The book also drew from Cullen’s blog. “In going back and recounting things for this book, I had to relive all that,” she said. “To go back and look at baby pictures and just feel those emotions again was a very raw process.” Yet it was also healing.

“It’s more difficult writing a book with someone, but I enjoyed it,” Ricker said.

“There is something powerful about writing with somebody,” Cullen said.  “Obviously they have skills that are different from yours. But when you are trying to be authentic about what is happening in your life, and you’re trying to really be raw and out there, you can run into some fear of that.” She appreciated Ricker’s support and encouragement.

Josiah’s communication skills leapt from using pictures to writing sentences that were wise beyond his years. Cutting parts of his writing was difficult for the co-authors, who agreed to not edit or change the boy’s remaining words in any way. Cullen describes Josiah’s first language as poetry, full of images and symbolism is unique to him. Josiah’s writings made a huge difference for his family.

“When Josiah began to communicate with us, that opened up a whole new relationship,” Cullen said. “Not only was it helpful to know little things like his favorite color or what he liked to do, but he was able to communicate things that were very helpful. One time he told me there was a staple in his shoe. How would I have known that before?”

The writing experience also taught Cullen about the “God connection” many children with autism have. “I know when we got the autism diagnosis, there was quite a bit out there as far as treatments and theories. But one thing I did not see was about the spiritual and emotional journey you are on when faced with something that is essentially an unresolved issue.”
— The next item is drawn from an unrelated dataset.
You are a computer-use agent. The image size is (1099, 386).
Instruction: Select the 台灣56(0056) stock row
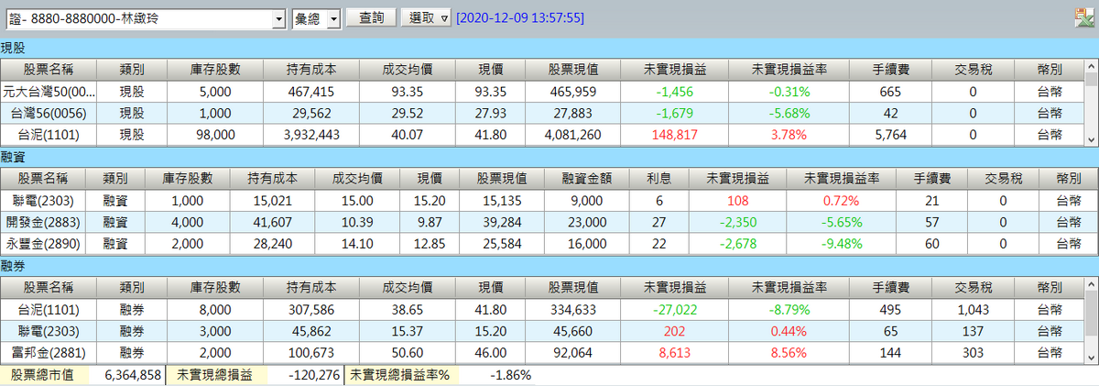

Cullen hopes the book resonates with parents of children with autism or special needs, and tell them there is hope. The audience is much larger than she expected. “People are identifying on a level that is just humanity. People know what it’s like to face issues that make you down on your hope, or try to snuff out your faith, seemingly insurmountable obstacles. I have had a number of people who are therapists, art teachers and special education teachers tell me that having read this book, they are treating kids differently.” Teachers realize their students with varied disabilities have thoughts, desires and gifts.

Teenagers also enjoy the book, which Cullen found revealing. “They know what it’s like to face rejection, bullying and insecurity. They can identify, and realize that if this kid can make it through life, maybe they can too.”

Josiah continues to write and has a Facebook page, Josiah’s Fire. He has issues with body movement, and still isn’t verbal. “A lot of times when he writes I have to keep bringing him back, working on getting his sensory system calmed down so he can sit and pay attention.”

The coauthors maintain their friendship. Ricker has found herself living with disability. On the September 2016 day Josiah’s Fire was published, she was diagnosed with cervical dystonia, a muscular disease that makes it hard to walk. Like the Cullens, she seeks hope in a tough situation.

One message from Josiah’s Fire is that even if the future may not look like what we have planned for our children, it can still be good, said Cullen. “They still count. “We can help them explore what that future will be for them.” From her own family experience, she added, “When the whole world says you have to learn how to cope with this, I will turn and say you have to learn how to hope.